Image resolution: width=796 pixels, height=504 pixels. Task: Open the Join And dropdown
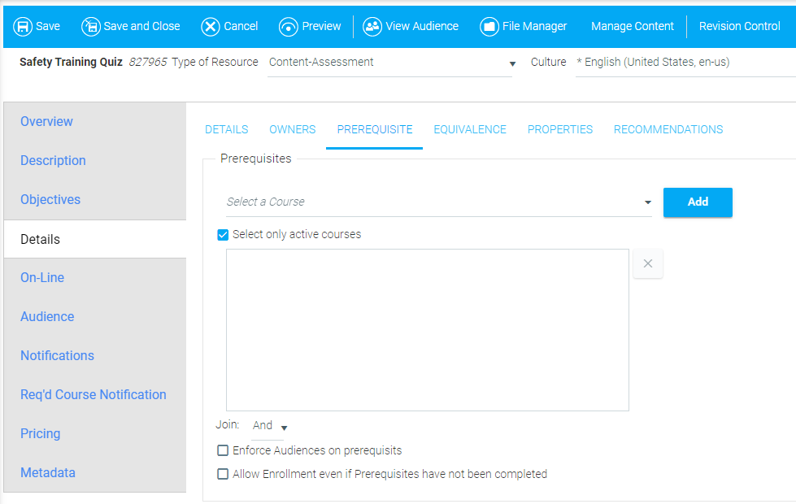pos(270,426)
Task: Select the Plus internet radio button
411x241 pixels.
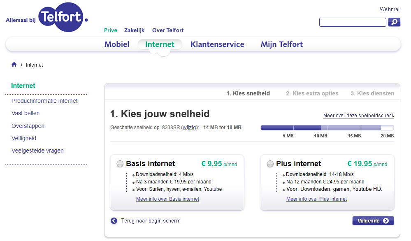Action: tap(270, 164)
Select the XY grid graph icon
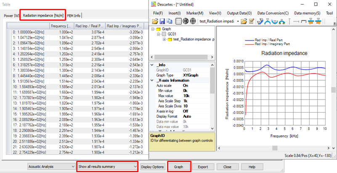 coord(178,21)
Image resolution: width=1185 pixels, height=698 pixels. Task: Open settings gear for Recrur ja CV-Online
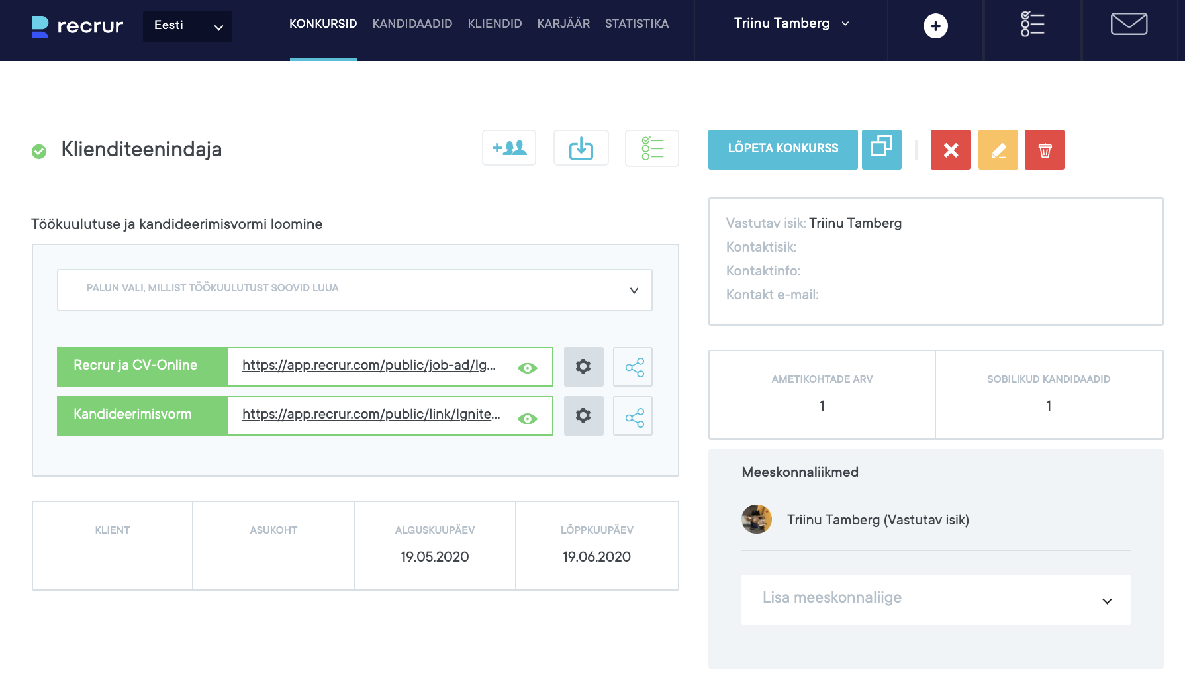(x=583, y=366)
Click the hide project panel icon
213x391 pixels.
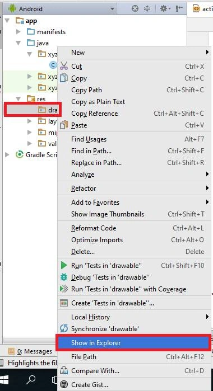[x=179, y=9]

:: WORK REQUIRED ::
Restate the full listing word for word, excluding images.

:: EXERCISE ANSWER ::
Image resolution: width=796 pixels, height=504 pixels. Task: Open the Join And dropdown
pos(270,426)
Task: Select the Plus internet radio button
411x241 pixels.
Action: tap(270, 164)
Select the XY grid graph icon
 coord(178,21)
Image resolution: width=1185 pixels, height=698 pixels. Task: Open settings gear for Recrur ja CV-Online
(x=583, y=366)
Click the hide project panel icon
213x391 pixels.
[x=179, y=9]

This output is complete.